Blanche, who barely defended Trump on the accusation acts brought by the department, will be the second under the prosecutor General Pam Bondi, another close ally of Trump. It was confirmed during a vote of 52-46.
Blanche is between the upheavals of the dismissals, resignations and forced transfers of career officials in the thrust of the Trump administration to serve the employee agency considered to be unfair towards the president’s agenda.

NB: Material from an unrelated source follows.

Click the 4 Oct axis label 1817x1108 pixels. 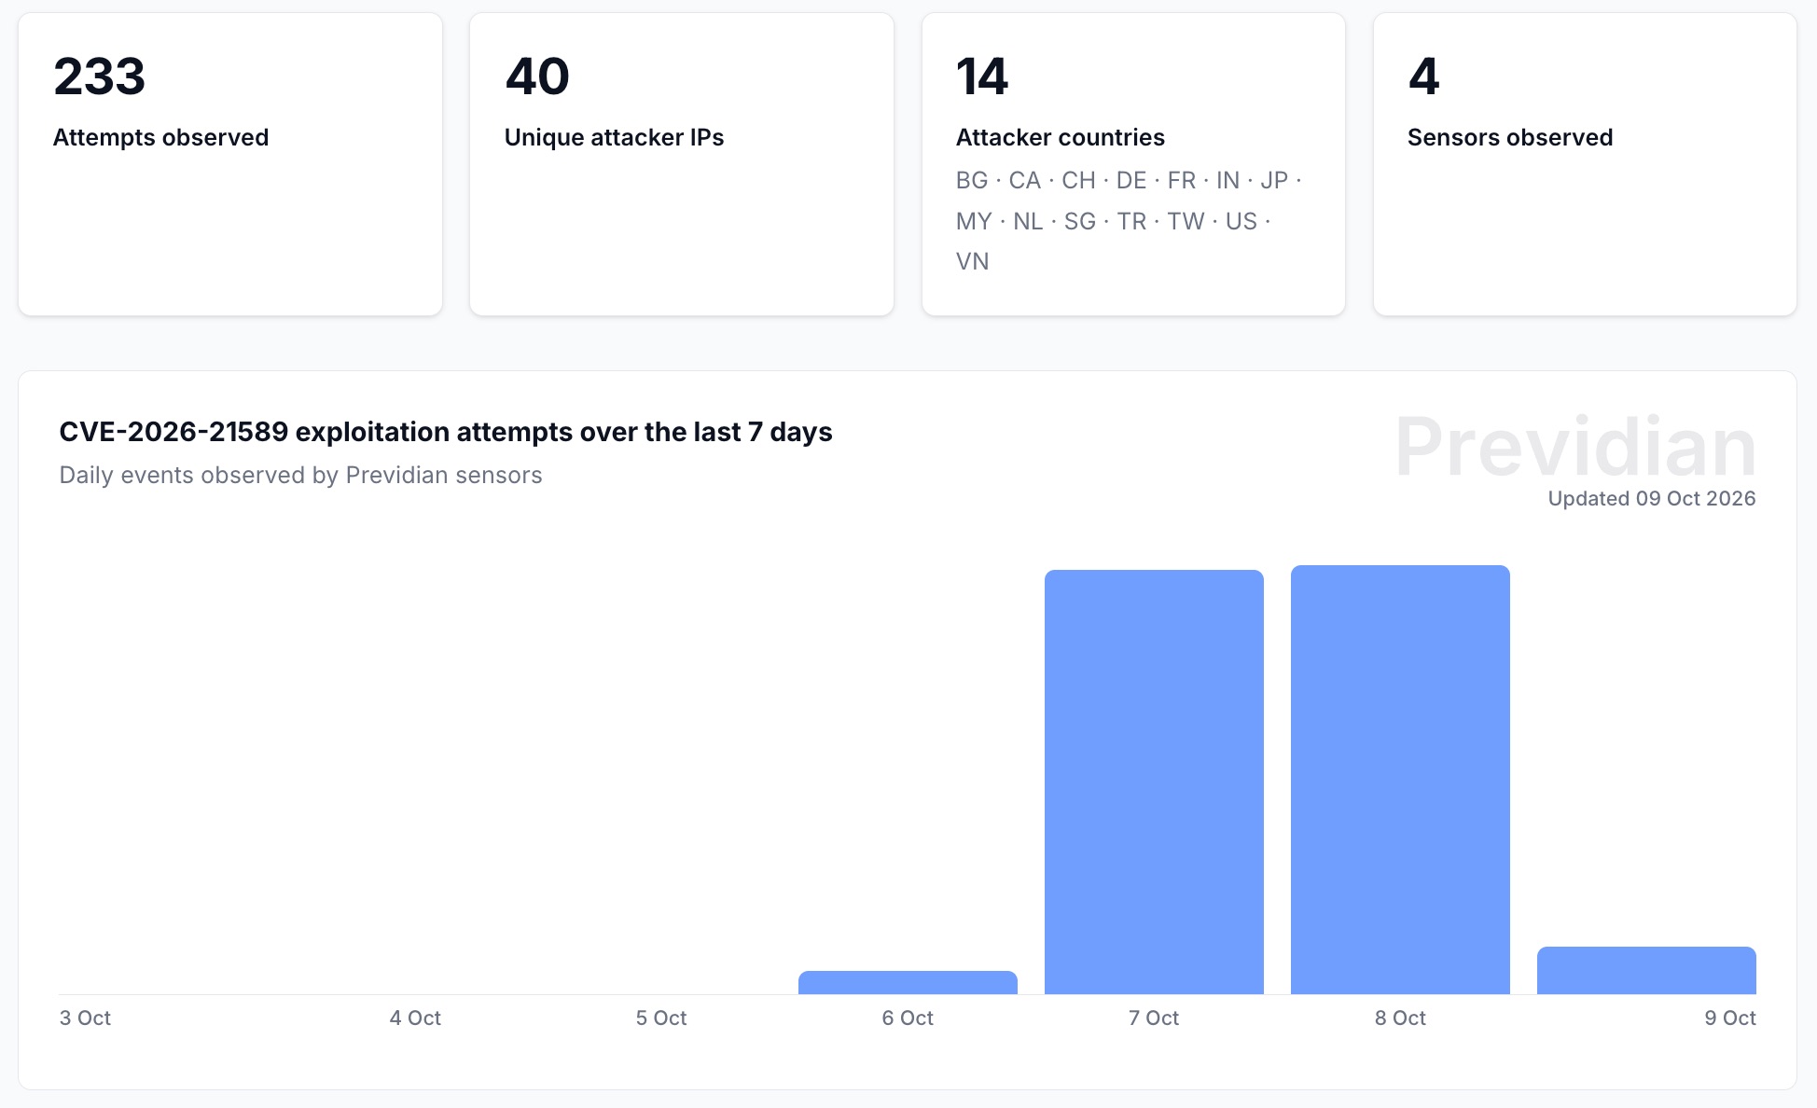tap(415, 1018)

During his confirmation hearing, Blanche sought to assume the Democrats that politics would play no role in its decisions as a general by-procurer. Blanche said that Trump’s Ministry of Justice will endeavor to restore the “American people’s faith in our judicial system” after what he described as a “partisan law” targeting the president.
Blanche is a former federal prosecutor who was a key figure in Trump’s defense team, both in the two criminal cases brought by the Ministry of Justice and the New York Monetary Affair, which ended with a conviction of 34 counts.
Special lawyer Jack Smith defended the cases he brought to accusing Trump to have plotted to overthrow his electoral loss in 2020 and the hoarding of classified documents in his field Mar-A-Lago in Florida. These two cases were withdrawn after Trump’s presidential victory in November due to the long -standing policy of the Ministry of Justice prohibiting the federal proceedings of an in office.
Emil Bove, another former Trump’s defense lawyer who acted as the commander commander of the Ministry of Justice, while Blanche was waiting for confirmation, will have now become the main associate assistant prosecutor.
Bove shaken the department with actions in its first weeks, in particular by demanding the names of thousands of FBI agents who participated in the investigation into the attack on January 6 and ordering the rejection of the corruption case of the mayor of New York, Eric Adams.